*** MATERIAL FOR THE TASK Section Begins ***

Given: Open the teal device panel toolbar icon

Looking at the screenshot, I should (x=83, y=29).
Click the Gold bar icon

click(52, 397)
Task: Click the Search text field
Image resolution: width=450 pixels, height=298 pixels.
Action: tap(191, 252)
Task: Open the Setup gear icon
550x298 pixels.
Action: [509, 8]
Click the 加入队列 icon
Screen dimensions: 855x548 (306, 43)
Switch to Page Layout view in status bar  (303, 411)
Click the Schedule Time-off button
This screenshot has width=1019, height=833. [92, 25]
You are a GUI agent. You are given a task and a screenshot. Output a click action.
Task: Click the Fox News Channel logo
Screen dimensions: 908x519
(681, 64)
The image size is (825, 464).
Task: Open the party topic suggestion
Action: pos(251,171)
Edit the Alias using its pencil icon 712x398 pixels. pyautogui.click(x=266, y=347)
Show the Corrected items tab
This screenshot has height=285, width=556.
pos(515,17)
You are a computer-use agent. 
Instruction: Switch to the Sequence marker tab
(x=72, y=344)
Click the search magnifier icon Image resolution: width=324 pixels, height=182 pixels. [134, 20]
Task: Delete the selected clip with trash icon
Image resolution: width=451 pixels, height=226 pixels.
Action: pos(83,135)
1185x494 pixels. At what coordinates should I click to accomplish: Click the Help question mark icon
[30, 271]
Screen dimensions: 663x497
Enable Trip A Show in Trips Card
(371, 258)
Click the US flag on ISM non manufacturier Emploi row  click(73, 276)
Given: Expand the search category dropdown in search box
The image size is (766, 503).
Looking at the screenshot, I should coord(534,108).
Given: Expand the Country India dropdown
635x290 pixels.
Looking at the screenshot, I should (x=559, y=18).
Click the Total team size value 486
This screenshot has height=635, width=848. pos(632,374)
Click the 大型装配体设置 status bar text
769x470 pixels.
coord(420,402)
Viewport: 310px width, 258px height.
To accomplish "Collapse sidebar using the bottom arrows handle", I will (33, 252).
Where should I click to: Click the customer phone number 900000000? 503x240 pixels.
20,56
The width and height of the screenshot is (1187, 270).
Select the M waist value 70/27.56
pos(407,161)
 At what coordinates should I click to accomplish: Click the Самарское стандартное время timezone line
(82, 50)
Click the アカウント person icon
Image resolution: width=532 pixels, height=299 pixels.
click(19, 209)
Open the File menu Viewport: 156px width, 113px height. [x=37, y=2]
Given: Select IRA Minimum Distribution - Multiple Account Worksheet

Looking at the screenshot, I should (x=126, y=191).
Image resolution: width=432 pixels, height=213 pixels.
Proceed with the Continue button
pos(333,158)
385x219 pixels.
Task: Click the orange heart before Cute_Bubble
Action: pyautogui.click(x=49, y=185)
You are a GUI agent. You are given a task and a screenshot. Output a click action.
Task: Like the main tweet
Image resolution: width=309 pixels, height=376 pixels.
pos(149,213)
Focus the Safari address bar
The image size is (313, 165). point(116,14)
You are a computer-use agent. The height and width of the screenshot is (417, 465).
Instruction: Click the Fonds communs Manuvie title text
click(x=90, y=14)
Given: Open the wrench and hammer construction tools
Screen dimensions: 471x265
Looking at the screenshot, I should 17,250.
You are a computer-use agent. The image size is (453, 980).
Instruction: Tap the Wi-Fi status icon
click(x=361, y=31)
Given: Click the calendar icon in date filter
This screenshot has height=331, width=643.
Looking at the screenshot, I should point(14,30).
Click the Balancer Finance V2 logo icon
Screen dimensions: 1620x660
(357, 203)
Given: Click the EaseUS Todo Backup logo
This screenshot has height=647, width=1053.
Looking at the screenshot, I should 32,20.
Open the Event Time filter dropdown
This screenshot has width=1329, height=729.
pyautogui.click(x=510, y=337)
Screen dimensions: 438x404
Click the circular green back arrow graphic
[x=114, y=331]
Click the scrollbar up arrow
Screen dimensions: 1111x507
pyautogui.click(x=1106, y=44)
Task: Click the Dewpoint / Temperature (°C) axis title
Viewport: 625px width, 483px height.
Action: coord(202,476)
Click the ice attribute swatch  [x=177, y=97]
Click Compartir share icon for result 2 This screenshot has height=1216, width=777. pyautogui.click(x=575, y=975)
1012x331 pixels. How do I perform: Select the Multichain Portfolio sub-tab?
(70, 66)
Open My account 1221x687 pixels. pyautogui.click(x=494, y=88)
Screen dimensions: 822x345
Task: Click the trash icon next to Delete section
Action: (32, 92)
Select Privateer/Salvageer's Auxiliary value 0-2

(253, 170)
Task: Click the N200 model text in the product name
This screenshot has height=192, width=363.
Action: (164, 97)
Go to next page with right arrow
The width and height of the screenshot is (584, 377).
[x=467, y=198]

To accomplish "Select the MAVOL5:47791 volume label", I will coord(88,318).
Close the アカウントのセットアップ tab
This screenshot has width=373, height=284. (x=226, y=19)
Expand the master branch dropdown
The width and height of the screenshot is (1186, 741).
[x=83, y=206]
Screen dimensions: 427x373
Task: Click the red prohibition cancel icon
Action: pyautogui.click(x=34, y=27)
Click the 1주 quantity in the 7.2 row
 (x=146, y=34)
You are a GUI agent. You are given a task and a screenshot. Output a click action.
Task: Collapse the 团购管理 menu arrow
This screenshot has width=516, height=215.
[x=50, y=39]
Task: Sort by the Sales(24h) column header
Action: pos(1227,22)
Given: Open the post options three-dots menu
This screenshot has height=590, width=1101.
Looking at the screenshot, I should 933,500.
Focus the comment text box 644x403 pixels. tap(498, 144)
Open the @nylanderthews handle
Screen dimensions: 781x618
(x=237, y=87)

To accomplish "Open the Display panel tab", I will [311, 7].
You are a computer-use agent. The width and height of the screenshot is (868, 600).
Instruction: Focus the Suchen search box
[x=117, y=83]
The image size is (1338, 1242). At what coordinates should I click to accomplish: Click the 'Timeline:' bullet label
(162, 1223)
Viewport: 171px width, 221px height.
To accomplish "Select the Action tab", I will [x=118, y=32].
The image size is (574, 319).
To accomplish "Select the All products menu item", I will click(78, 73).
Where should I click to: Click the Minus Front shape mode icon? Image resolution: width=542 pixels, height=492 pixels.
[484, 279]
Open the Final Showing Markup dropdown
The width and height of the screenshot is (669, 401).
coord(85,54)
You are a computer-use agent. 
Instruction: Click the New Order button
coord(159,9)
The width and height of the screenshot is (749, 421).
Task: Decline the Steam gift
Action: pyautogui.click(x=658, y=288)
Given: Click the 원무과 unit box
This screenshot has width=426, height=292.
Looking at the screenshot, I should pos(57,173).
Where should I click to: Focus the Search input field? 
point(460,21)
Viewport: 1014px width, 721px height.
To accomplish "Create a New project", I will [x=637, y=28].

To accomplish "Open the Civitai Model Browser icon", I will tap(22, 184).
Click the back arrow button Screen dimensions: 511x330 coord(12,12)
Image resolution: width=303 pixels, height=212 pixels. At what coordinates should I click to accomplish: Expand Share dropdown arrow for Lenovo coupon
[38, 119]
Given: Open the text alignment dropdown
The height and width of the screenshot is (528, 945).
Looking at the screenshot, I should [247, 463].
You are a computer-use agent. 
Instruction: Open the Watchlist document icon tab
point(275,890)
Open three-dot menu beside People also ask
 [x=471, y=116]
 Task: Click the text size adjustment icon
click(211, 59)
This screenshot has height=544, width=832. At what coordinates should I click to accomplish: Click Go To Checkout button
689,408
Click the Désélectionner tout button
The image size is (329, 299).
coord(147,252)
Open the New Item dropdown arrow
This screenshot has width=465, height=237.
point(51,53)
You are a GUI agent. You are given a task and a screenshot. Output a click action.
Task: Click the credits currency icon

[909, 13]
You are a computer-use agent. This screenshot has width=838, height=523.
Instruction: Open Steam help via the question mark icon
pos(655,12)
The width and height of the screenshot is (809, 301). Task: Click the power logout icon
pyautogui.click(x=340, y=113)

*** MATERIAL FOR THE TASK Section Ends ***

(TASK BRIEF): If a line of the records contains the word "filter", count it; give only the total.

(EXERCISE RESULT): 2